# boilerplate contracts for cutouts?



## rtoney (Apr 20, 2011)

Liabilty for just having your bees, doing cutouts, selling honey at market, having someone else sell your honey?
LLC dosen't take away any liabilty
Just a bit more info is needed for a correct answer I think.


----------



## AChabot (Sep 24, 2012)

It is my understanding that in my state, although the LLC might be sued and bankrupted, the organizer of the LLC cannot be personally sued or liable for any damages. I set the LLC up strictly to do cutouts. So the thrust of my question: where online can I find a simple contract that I would present to clients to have them sign, which would absolve me of all liability for damage or accidental injury, and makes it clear they are responsible for repairing after the cutout (though I will make a good-faith effort to do a minimum of damage).

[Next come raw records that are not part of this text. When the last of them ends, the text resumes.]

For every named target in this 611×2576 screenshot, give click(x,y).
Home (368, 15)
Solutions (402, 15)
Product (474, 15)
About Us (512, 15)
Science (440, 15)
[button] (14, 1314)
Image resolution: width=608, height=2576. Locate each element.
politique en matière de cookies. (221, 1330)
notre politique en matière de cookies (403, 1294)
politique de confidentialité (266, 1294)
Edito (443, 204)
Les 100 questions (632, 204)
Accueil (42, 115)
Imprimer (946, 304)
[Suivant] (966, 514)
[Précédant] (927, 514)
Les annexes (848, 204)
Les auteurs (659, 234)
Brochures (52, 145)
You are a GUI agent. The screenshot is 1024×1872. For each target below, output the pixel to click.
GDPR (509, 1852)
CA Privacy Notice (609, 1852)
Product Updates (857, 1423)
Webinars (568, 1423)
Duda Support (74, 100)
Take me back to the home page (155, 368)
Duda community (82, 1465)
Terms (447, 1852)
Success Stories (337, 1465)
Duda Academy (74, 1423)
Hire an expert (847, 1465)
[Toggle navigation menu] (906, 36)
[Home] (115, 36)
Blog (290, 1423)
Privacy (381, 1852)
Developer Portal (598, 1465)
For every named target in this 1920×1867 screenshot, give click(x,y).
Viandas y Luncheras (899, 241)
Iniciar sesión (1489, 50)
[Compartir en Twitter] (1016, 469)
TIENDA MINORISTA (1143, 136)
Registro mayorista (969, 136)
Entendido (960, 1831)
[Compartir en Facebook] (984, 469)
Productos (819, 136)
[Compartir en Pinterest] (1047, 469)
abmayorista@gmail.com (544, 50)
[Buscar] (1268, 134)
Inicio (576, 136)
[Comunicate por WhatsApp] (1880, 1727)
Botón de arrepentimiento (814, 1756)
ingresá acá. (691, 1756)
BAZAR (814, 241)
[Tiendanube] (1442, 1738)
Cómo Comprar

Once you have an LLC, and a contract, does anyone who does contracted cutouts under the veil of an LLC have insurance?


----------



## rtoney (Apr 20, 2011)

I use a hold harmless form for the cutouts that I do, If you would like a copy to look at and see if will work for you PM me your e-mail and I will send it to you.


----------



## fieldsofnaturalhoney (Feb 29, 2012)

We do, (just in case), prime example for cutcouts in apartment buildings, where a tenant may see an opportunity, although the contract was not with them. However, there are all kinds of other possibilites. Opps,, sorry I cut down your weight bearing wall. I will pm you one that I modified from another beekeeper.


----------



## AChabot (Sep 24, 2012)

Yes I also wouldn't mind taking a look at any contracts yall have already. Thanks for any PMs.


----------



## btmurph (Aug 7, 2011)

Don't forget, llc's don't absolve you of personal liability if you are found to be negligent. At least that's how it is in Calif. In today's litigious society ALWAYS have at least liability insurance!


----------